En 2012, force est de constater que la situation générale du sport n’a pas évolué.
Situation qu’un expert, comme le professeur Aziz Daouda, a expliqué en une formule lapidaire «la démocratie a tué le sport».
Aziz Daouda, qui occupait de hautes fonctions au ministère de la Jeunesse et Sports et qui fut le DTN que l’on sait en athlétisme, illustre son idée par cet excès de permissivité qui génère une irresponsabilité coupable.
Les Assemblées Générales, que ce soient celles des fédérations ou des clubs,· répète souvent Aziz Daouda, sont ouvertes à tous.
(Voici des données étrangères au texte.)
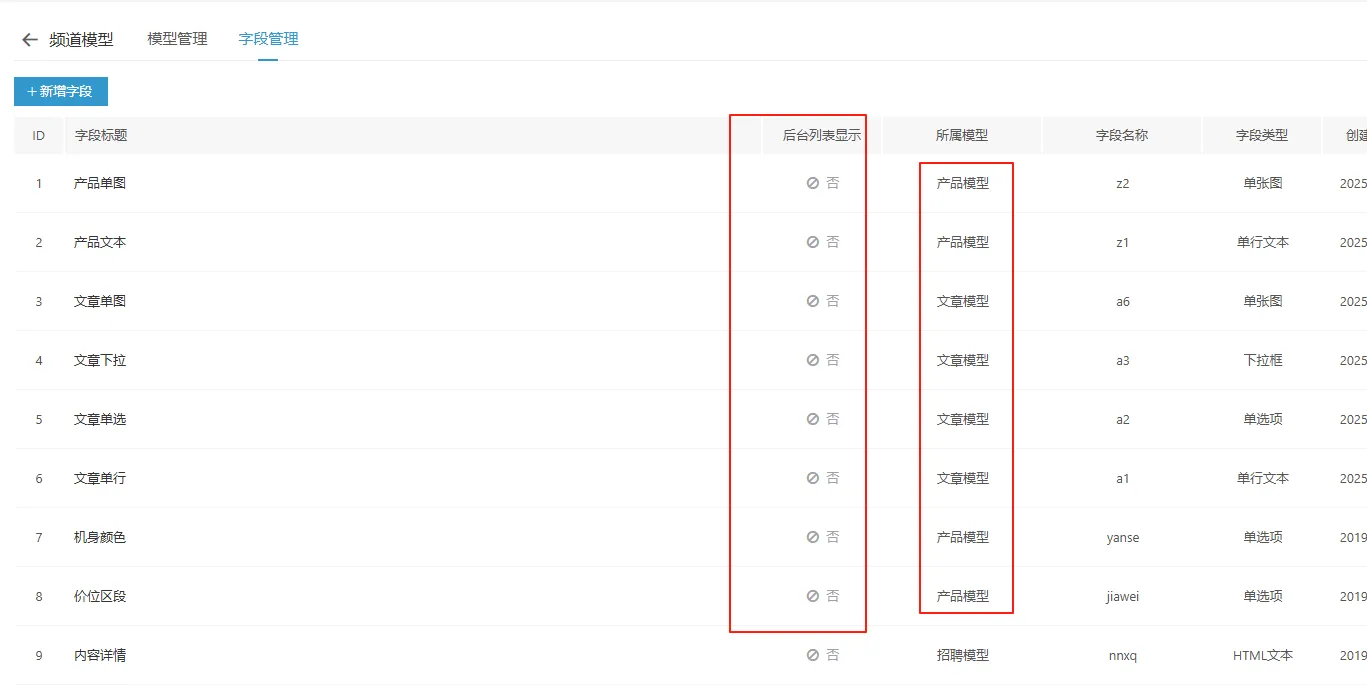The height and width of the screenshot is (700, 1367).
Task: Select the 机身颜色 field row
Action: pos(100,537)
Et, hélas ce n’est pas le plus compétent qui est élu mais celui qui sait le mieux utiliser toutes les ficelles de la magouille (achats de voix, campagne de presse abusive et mensonges, accointances avec toutes sortes de lobbys).
Ainsi, on a vu et on voit encore des personnalités distinguées réussir en tout dans leur vie, sauf en sport.
Pire encore, à peine s’en approchent-ils, que le magma des médiocres provoque une levée de boucliers qui fait reculer les plus hardis.
Après les assises du sport où la lettre magistrale de SM le Roi Mohammed VI traçait le miroir exact du sport national, il y a eu une certaine vigilance de la part des autorités responsables et les intrus se sont fait moins présents. Mais les mauvaises habitudes sont comme le naturel, on peut les chasser mais elles reviennent au galop selon le dicton.
Comment ne pas se considérer en président d’une fédération sportive, lorsqu’on sait que cela vous procure notoriété et confort matériel. Ce sont les subventions d’Etat qui financent le· sport, notre super dirigeant se retrouve du jour au lendemain, une fois élu, nourri logé et transporté. Surtout qu’avec un peu de chance, il peut être ennobli en faisant son entrée au sein du Comité Olympique et devenir ainsi parmi les privilégiés des tribunes officielles et le chouchou des sponsors internationaux.
Si encore son action était utile au pays dont il est originaire et avec les deniers duquel il se pavane, on n’y verrait point un quelconque inconvénient, mais les fédérations dépensent les millions (qui ne leur appartiennent pas) et estiment souvent qu’elles ne disposent d’aucun moyen pour travailler et progresser. Que ne laissent-ils alors leur place à ceux qui peuvent prévoir et organiser les programmes de développement et même en trouver le financement·?
Le sport serait-il la chasse gardée d’une certaine catégorie d’arnaqueurs qui se parent de la respectabilité d’hommes œuvrant pour le développement de la Jeunesse·?
Ah la jeunesse, un beau vocable mobilisateur alors que personne de ces fameux «hommes en place» ne se préoccupe de la formation de la dite jeunesse.
Les sous sont consacrés aux élites, le haut de la pyramide, pour profiter de la médiatisation, car hélas la presse elle-même ne consacre que peu de place aux catégories des jeunes.
En tennis par exemple, on passe son temps à se lamenter sur la retraite des «Mousquetaires» Arrazi, El Aynaoui, Alami, au lieu de parler des jeunes qui arrivent et qui ont besoin de soutien, un soutien que la SNRT que dirige Mr Fayçal Laaraichi apporte sans compter. Elu à la tête de la FRMT, cet homme pragmatique et professionnel y a amené compétence et rigueur. Seriez vous étonnés d’apprendre qu’à la veille de l’ Assemblée générale certains se démènent pour prendre sa place·?
Vivement que ce cirque cesse. Le sport n’en a que trop souffert.